Social justice and black and brown characters are central to all of Magoon’s books; however, not all of her books are as intense as “The Rock and the River” or “Revolution in Our Time.”
Neither scary, nor politically heavy, “Shadows of Sherwood” (Bloomsbury Publishing, 2016), the first of three books in the Robyn Hoodlum Adventure Series, provides an exciting read for the middle schoolers toward whom the book is geared.
A modern-day take on the Robin Hood myth featuring a biracial 12-year-old heroine, the story includes social and economic disparities, but Magoon presents them in a slightly futuristic dystopian society.
More Books in the Works
The day I interviewed Magoon, she told me she had finished another novel over the weekend. She said that she currently has 11 more books in various stages of development. They include a couple of picture books and a graphic novel series about two middle-grade superheroes that she is co-authoring with native writer and fellow VCFA faculty member, Cynthia Leitich Smith.
While the pandemic has limited Magoon to mostly Zoom events, in normal times she regularly speaks at conferences, attends bookstore events, and makes school visits.

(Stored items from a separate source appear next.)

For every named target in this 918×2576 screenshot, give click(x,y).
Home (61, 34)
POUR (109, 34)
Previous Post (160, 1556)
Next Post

For Magoon, writing is central to her sense of identity and her desire to make a difference in the world.
“I’ve always wanted to feel like my voice matters in the world and my work matters in the world and that I’m doing something to make it a better place,” she said.
“There are people who march, there are people who protest. There are people who found nonprofit organizations and there are people who work for existing nonprofit organizations,” she said. “There are people who run for office. There are lots of different ways to be someone who tries to make a difference in the world.”
“None of those things quite fit, but I’m really good at storytelling. I’m really good at using language to make a point or an argument or express something,” she said. “So, I have found ways to use that skill set to advance things I care about in the world, which have a lot to do with social justice and civil rights.”
To Magoon, everyone can find a way they can meaningfully contribute to a better world.
“As individuals, we underestimate our ability to do a lot of things because we think, ‘I can’t complete that,’ or ‘I can’t complete that huge task,’” she said. “You do a little bit. You show up the next day. You do a little bit. … Everything is incremental. … It does add up, and to me that’s really important. … You just gotta keep plugging away and not give up.”